First I defined x variable:
from sympy import *
x=var('x')
I want to define series of functions using Lambda something look like this:
f0=Lambda(x,x)
f1=Lambda(x,x**2)
....
fn=....
How can I define this?
Thanks
It took me a while to understand what your after. It seems that you are most likely after loops, but do not articulate this. So I would suggest you do this:
from sympy import *
x = symbols('x')
f=[]
for i in range(1,11): # generate 1 to 10
f.append( Lambda(x,x**i) )
# then you use them like this
print( f[0](2) ) # indexes 0 based
print( f[1](2) )
# ,,, up to [9]
Anyway your not really clear in your question on what the progression should be.

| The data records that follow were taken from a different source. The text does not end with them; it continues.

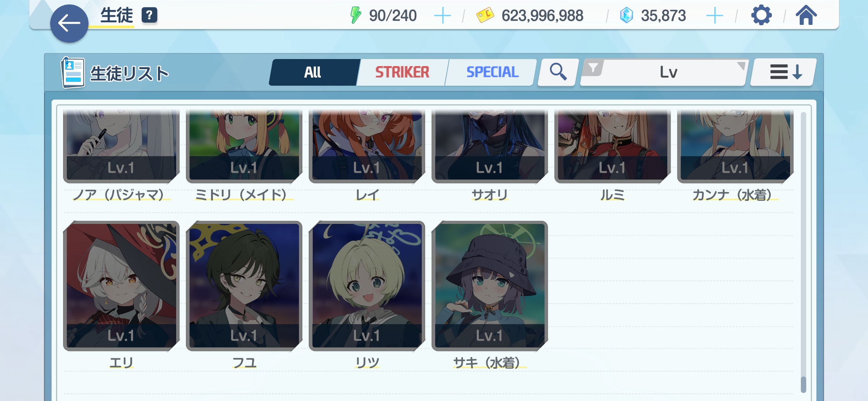Select student エリ portrait

[121, 286]
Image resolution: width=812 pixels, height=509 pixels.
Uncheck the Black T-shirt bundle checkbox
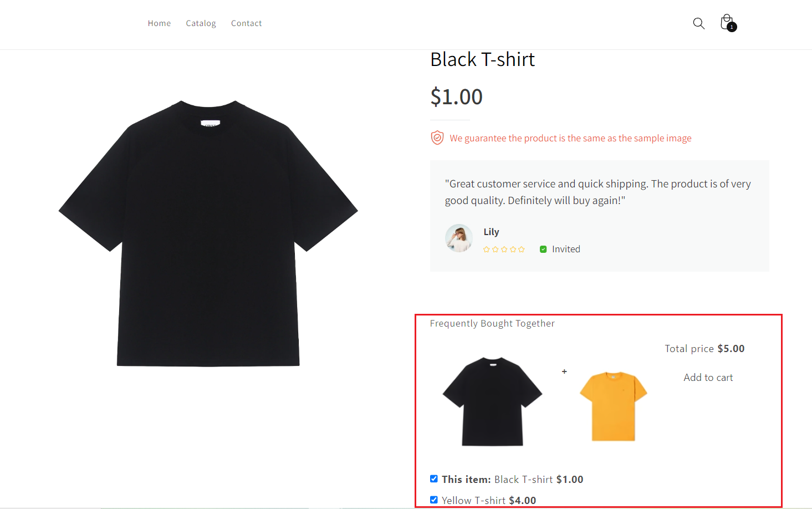click(x=434, y=479)
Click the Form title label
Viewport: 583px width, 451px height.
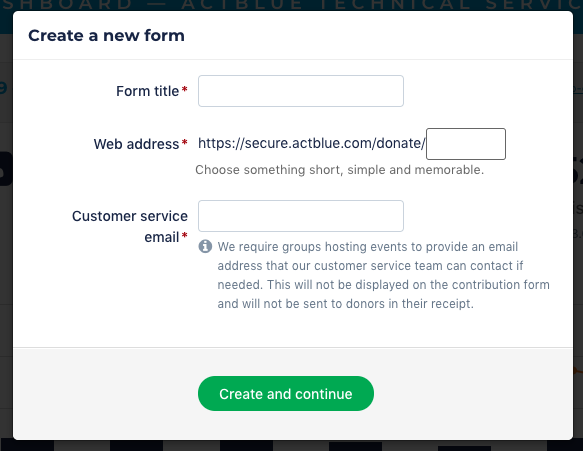(x=147, y=91)
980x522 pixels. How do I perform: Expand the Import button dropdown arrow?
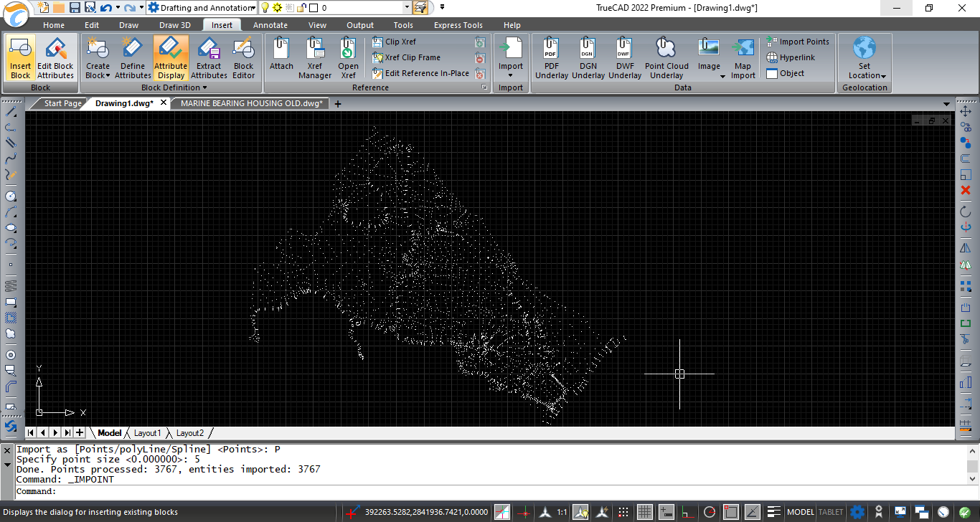tap(511, 75)
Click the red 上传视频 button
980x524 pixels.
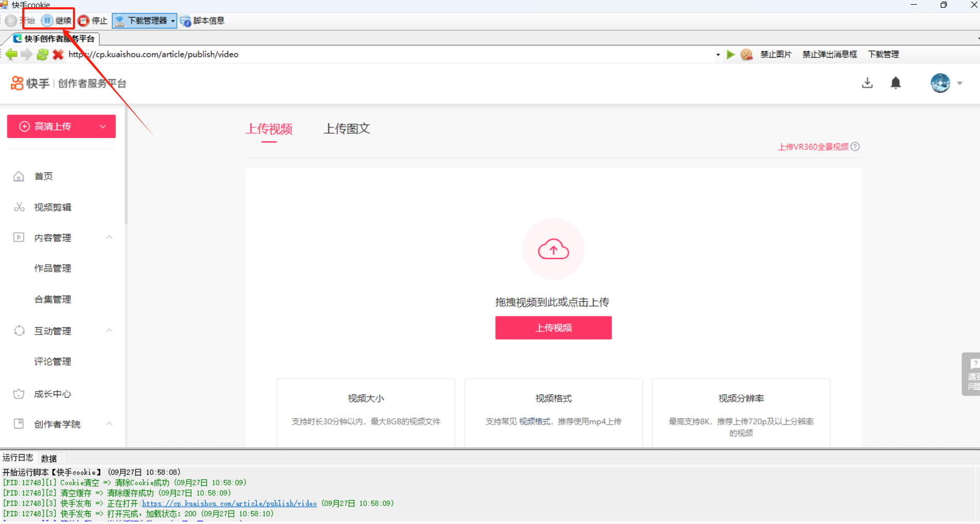(553, 328)
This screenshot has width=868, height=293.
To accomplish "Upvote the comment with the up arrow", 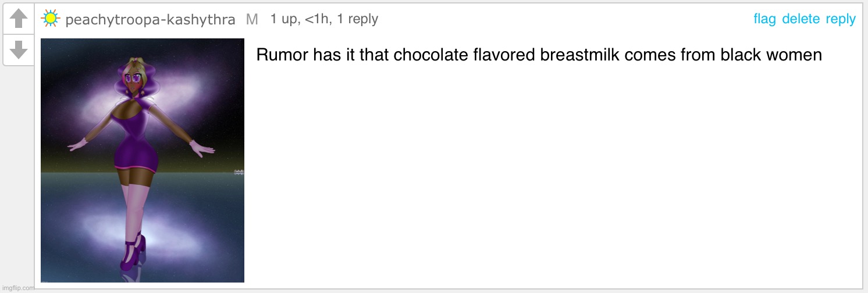I will [x=19, y=19].
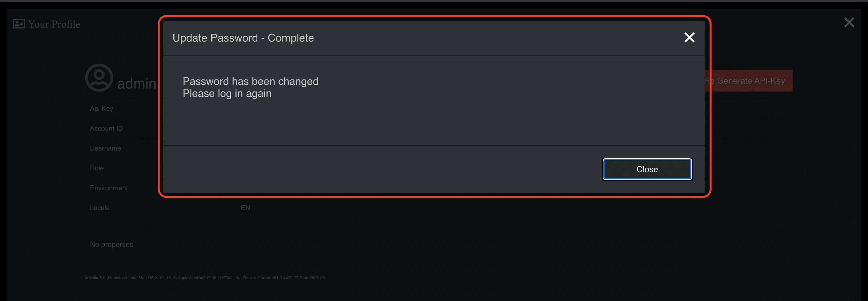868x301 pixels.
Task: Select the Environment row label
Action: coord(109,188)
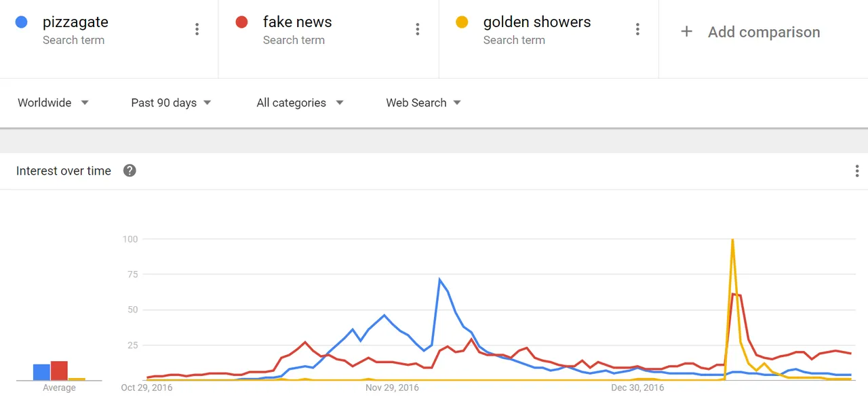Screen dimensions: 868x399
Task: Edit the golden showers search term
Action: pos(537,22)
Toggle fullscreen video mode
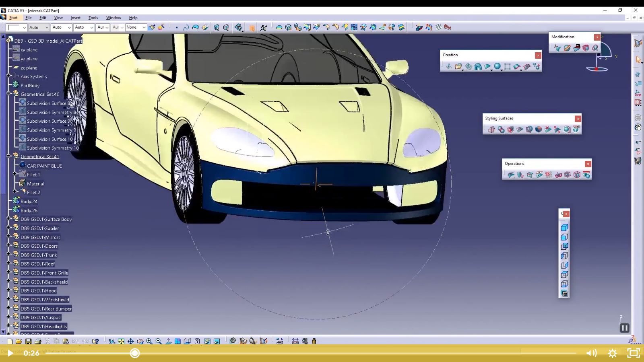 pos(634,353)
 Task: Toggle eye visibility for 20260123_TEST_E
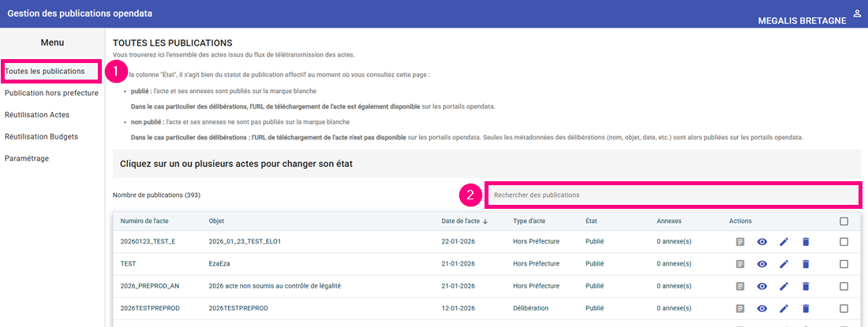[x=762, y=242]
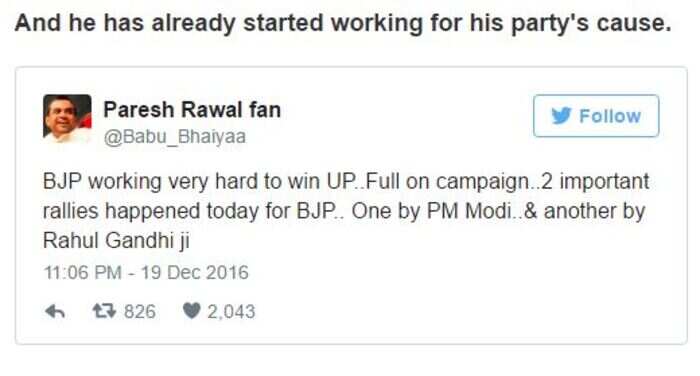Screen dimensions: 700x376
Task: Follow the Paresh Rawal fan account
Action: point(596,116)
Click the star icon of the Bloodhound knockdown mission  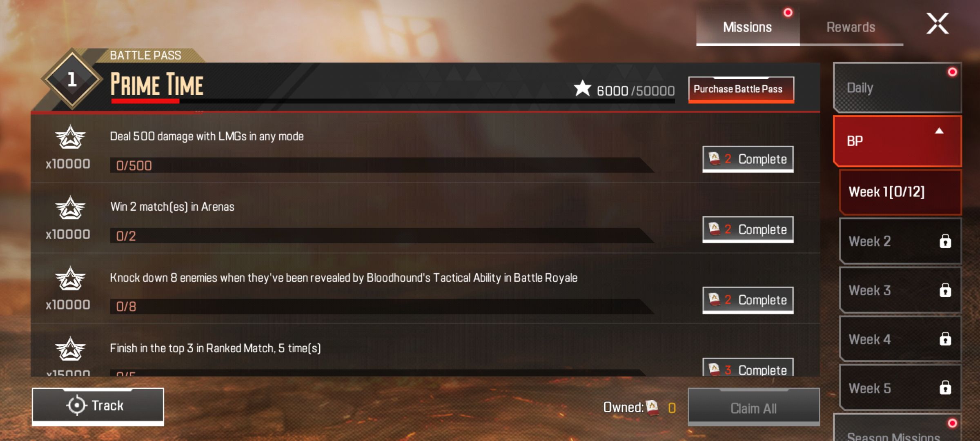click(x=70, y=278)
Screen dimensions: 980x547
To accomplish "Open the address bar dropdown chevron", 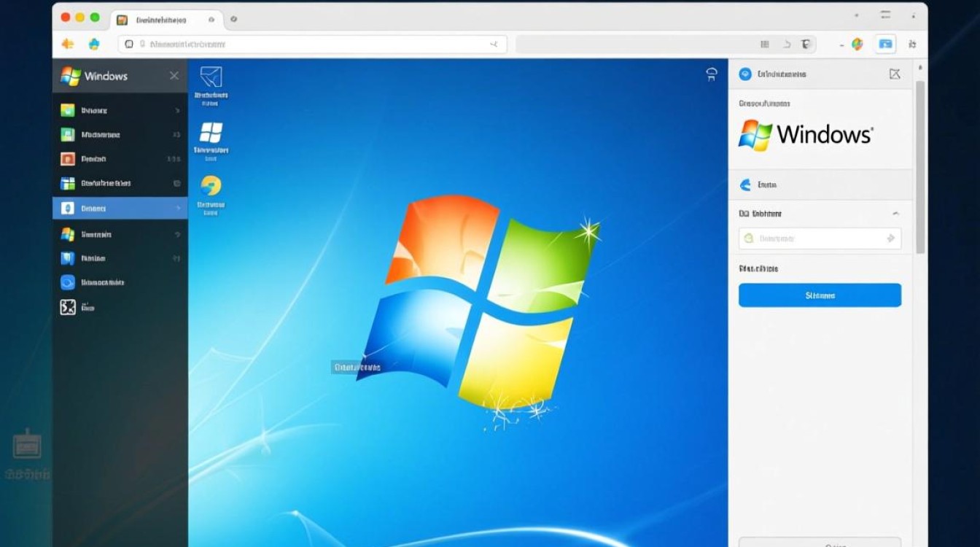I will 494,44.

EDIT: As for generating random functions here is one that example generates a polynomial with growing order and a random set of lower orders:
from random import randint
from sympy import *
x = symbols('x')
f=[]
for i in range(1,11):
fun = x**i
for j in range(i):
fun += randint(0,1)* x**j
f.append( Lambda(x,fun) )
# then you use them like this
# note I am using python 2.7 if you use 3.x modify to suit your need
print( map(str, f) ) #show them all
def call(me):
return me(2)
print( map(call, f) )
Your random procedure may be different as there are a infinite number of randoms available. Note its different each time you run the creation loop it, use random seed to fix the random if needed same generation between runs. The functions once created are stable in one process.